Deep Sequential Segmentation of Organs in Volumetric Medical Scans

TL;DR

This paper introduces a novel deep learning architecture for 3D medical scan segmentation that overcomes common limitations of existing CNN-based methods by processing full volumes sequentially or in slabs, improving accuracy and flexibility.

Contribution

The proposed U-Net-like model with bidirectional convolutional LSTM addresses memory and resolution constraints, enabling efficient 3D segmentation without resizing or requiring all slices simultaneously.

Findings

Effective segmentation of vertebrae and liver in 3D CT scans.

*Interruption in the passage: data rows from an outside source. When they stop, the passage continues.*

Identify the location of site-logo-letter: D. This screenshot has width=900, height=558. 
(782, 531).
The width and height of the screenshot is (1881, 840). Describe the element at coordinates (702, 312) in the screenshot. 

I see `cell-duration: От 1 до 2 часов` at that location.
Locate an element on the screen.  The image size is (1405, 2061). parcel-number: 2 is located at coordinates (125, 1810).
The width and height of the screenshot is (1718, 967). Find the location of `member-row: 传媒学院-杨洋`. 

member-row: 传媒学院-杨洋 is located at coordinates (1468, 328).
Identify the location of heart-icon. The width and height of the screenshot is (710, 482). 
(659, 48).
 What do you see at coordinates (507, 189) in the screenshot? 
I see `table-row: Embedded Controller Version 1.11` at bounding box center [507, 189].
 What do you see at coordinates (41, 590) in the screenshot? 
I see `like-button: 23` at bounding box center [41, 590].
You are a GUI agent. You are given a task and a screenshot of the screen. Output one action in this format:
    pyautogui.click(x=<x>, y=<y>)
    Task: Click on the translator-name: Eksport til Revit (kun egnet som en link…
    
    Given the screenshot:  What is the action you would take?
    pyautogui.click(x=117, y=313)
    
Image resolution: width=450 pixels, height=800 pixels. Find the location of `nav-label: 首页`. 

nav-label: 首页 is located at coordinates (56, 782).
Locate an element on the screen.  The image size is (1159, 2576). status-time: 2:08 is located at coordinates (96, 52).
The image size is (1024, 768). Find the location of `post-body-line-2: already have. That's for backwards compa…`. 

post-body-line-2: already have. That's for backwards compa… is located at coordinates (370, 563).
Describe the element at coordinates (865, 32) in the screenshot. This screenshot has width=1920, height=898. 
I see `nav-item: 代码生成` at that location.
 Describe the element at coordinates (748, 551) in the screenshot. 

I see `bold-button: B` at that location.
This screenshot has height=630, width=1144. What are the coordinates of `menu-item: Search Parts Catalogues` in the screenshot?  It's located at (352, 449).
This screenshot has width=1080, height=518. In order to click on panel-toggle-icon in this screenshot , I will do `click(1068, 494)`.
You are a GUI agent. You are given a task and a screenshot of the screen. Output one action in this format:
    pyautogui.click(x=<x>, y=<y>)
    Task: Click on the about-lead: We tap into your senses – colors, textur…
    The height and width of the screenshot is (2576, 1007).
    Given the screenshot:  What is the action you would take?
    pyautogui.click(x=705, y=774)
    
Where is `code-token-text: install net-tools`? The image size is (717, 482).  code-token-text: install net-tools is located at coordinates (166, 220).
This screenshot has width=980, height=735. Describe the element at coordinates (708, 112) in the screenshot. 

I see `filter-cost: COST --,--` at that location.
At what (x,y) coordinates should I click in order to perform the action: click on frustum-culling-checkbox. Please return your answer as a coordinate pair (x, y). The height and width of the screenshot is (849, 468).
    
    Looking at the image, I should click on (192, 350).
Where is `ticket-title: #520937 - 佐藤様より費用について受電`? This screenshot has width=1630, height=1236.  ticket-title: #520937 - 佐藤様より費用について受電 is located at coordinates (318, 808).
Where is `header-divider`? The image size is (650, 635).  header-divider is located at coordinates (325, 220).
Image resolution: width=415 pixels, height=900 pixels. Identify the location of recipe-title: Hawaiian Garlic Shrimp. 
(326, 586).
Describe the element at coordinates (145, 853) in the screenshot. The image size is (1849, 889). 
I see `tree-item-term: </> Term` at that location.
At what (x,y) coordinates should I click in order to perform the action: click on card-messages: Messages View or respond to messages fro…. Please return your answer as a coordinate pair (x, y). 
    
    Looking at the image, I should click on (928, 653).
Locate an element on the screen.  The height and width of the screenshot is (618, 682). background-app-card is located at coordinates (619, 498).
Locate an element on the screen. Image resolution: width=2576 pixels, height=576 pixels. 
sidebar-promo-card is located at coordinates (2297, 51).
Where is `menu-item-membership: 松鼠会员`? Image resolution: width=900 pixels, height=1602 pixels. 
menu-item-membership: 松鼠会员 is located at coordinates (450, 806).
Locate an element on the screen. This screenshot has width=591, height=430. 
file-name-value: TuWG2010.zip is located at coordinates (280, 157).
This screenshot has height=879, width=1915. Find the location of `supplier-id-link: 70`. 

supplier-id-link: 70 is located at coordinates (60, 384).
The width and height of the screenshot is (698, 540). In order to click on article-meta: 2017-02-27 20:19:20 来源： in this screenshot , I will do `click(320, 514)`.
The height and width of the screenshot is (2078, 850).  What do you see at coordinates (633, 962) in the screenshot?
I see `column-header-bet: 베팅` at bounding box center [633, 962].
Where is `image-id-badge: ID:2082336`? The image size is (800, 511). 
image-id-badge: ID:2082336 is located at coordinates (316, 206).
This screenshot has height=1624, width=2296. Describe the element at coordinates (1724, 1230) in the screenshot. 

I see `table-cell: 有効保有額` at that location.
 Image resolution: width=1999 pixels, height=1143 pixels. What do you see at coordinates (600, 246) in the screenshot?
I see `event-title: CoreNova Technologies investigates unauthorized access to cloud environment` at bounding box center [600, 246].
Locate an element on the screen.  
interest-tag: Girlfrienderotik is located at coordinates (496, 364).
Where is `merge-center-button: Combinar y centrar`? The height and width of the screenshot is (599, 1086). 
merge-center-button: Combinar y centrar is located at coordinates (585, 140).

Outperforms traditional CNN approaches in accuracy and flexibility.

Capable of processing full volumes or slabs on demand.

Abstract

Segmentation in 3D scans is playing an increasingly important role in current clinical practice supporting diagnosis, tissue quantification, or treatment planning. The current 3D approaches based on convolutional neural networks usually suffer from at least three main issues caused predominantly by implementation constraints - first, they require resizing the volume to the lower-resolutional reference dimensions, second, the capacity of such approaches is very limited due to memory restrictions, and third, all slices of volumes have to be available at any given training or testing time. We address these problems by a U-Net-like architecture consisting of bidirectional convolutional LSTM and convolutional, pooling, upsampling and concatenation layers enclosed into time-distributed wrappers. Our network can either process the full volumes in a sequential manner, or segment slabs of slices on demand. We demonstrate performance of our architecture on vertebrae and liver segmentation tasks in 3D CT scans.